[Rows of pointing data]
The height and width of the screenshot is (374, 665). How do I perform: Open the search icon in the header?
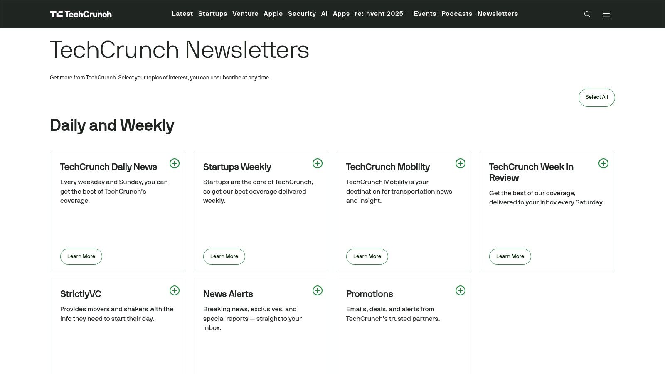pos(587,14)
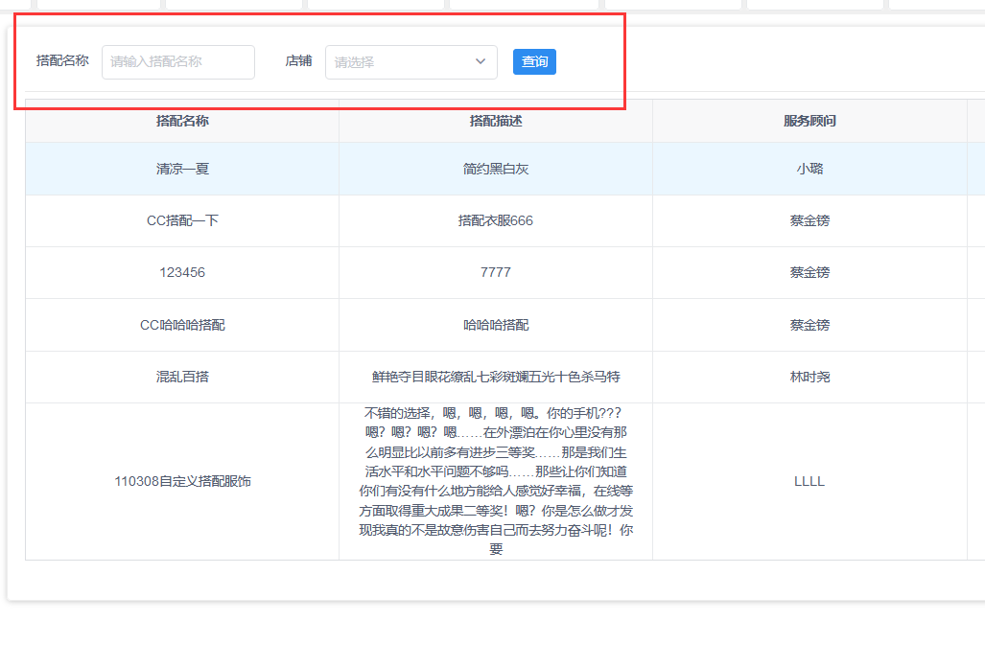
Task: Click advisor LLLL in the last row
Action: [x=809, y=481]
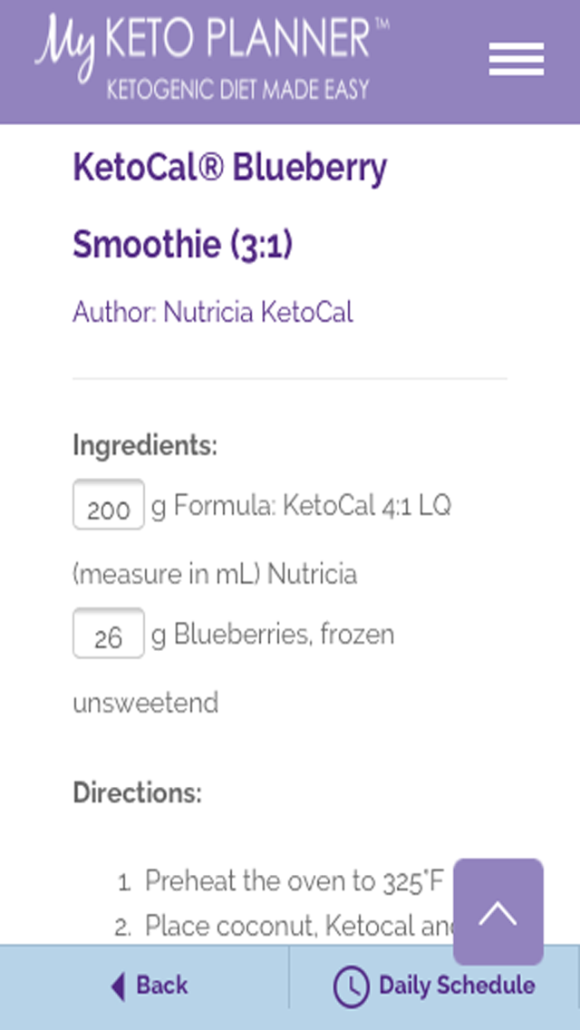
Task: Select the step Preheat the oven to 325°F
Action: [x=295, y=881]
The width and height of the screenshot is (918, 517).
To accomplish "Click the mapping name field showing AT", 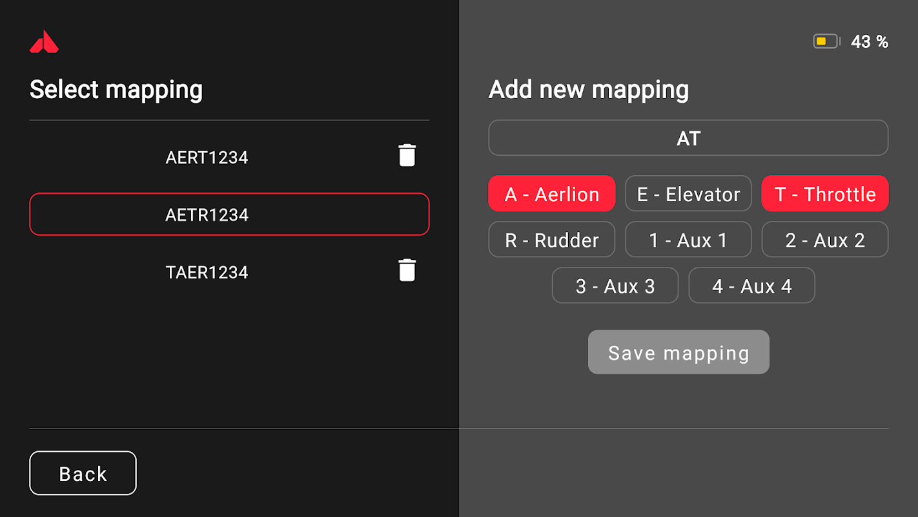I will 688,138.
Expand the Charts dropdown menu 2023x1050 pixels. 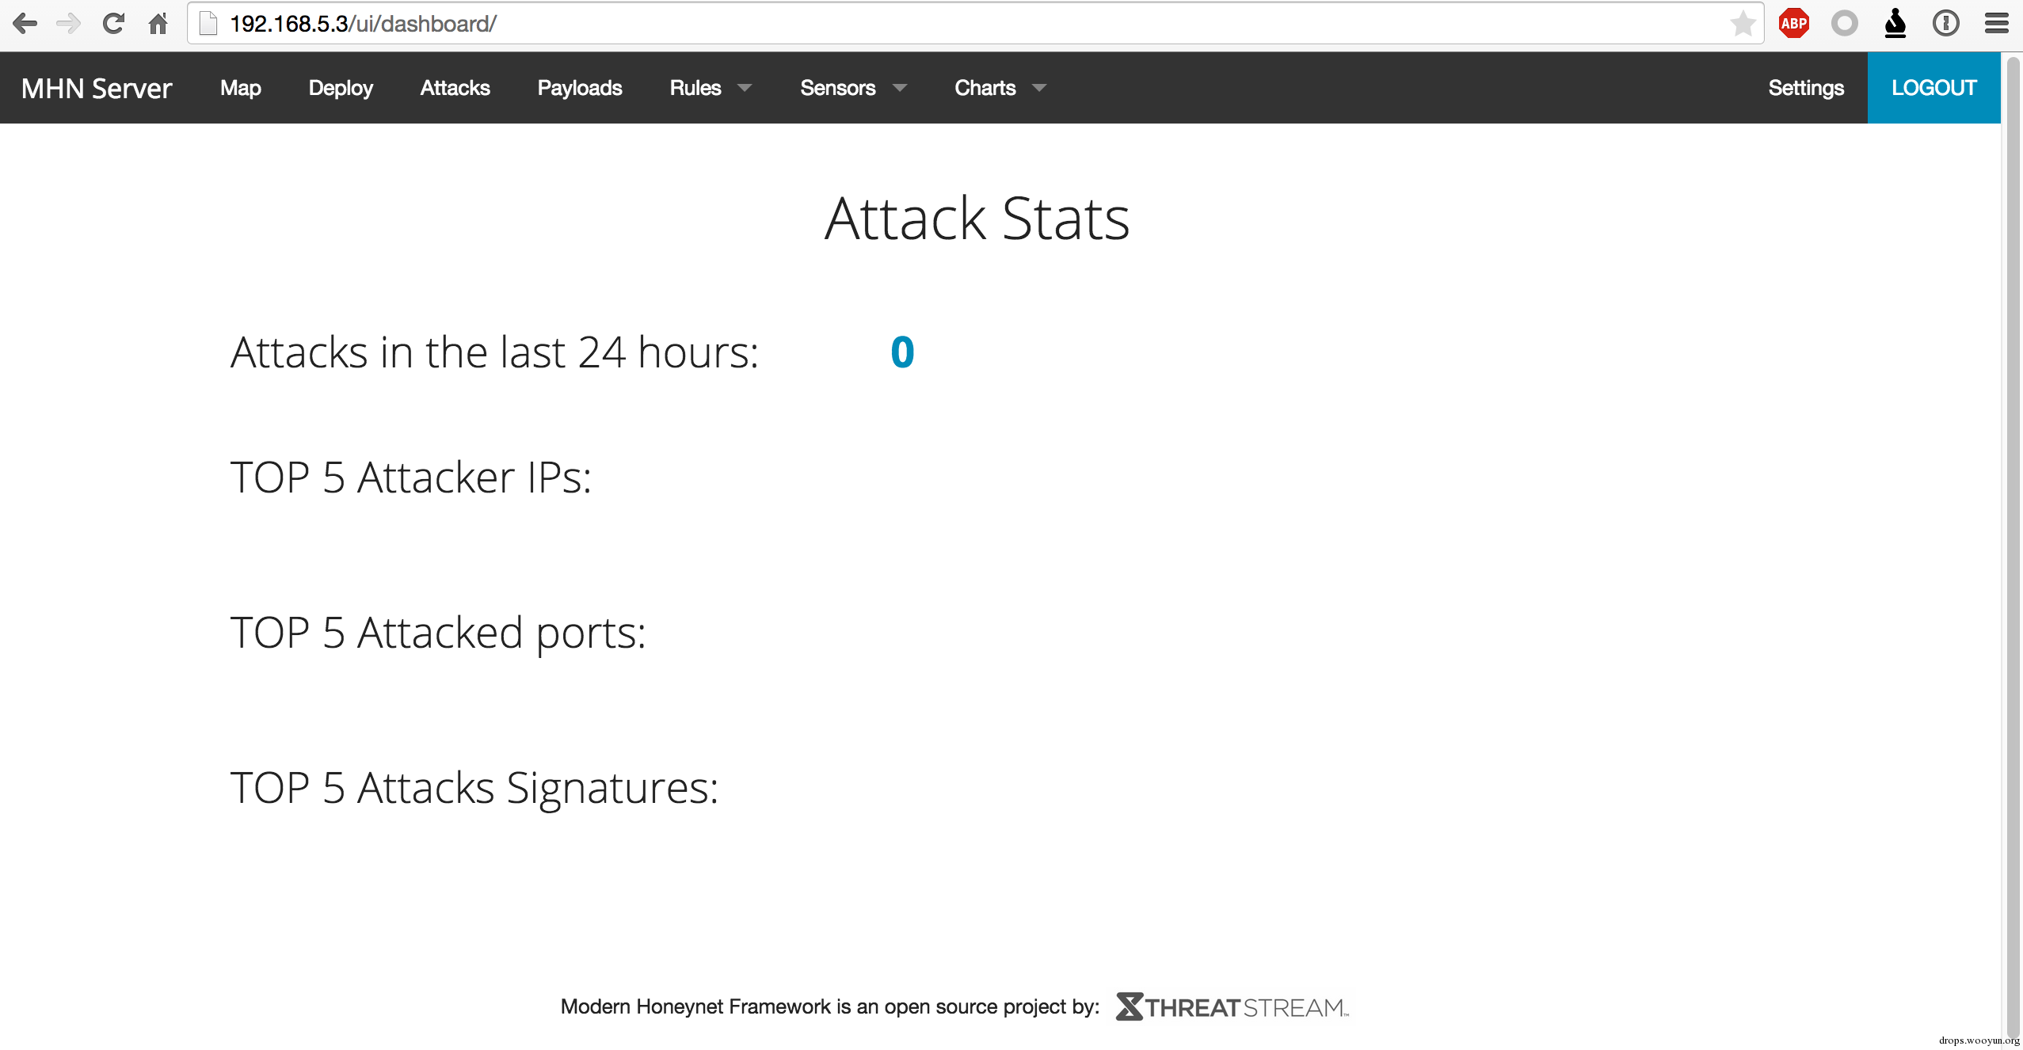pyautogui.click(x=1000, y=88)
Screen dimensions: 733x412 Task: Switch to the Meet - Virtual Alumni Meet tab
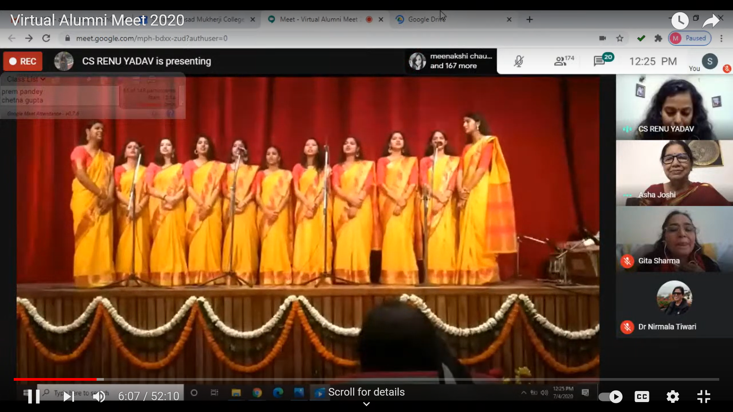click(x=318, y=19)
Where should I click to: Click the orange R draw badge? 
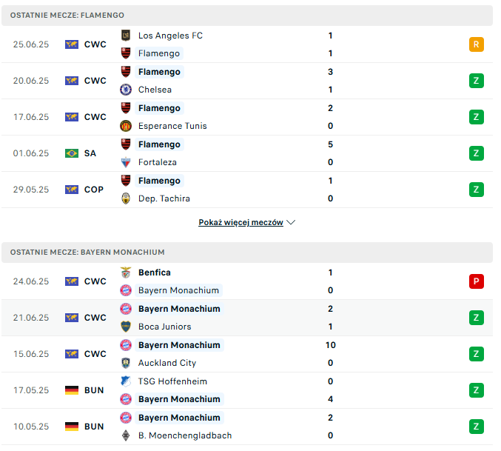476,44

## [Instructions to follow]
From the material above, pull out each line containing the string "height", with uppercase and lowercase treated as different.

## [Response]
The height and width of the screenshot is (374, 665). How do I perform: Open the search icon in the header?
The width and height of the screenshot is (918, 517).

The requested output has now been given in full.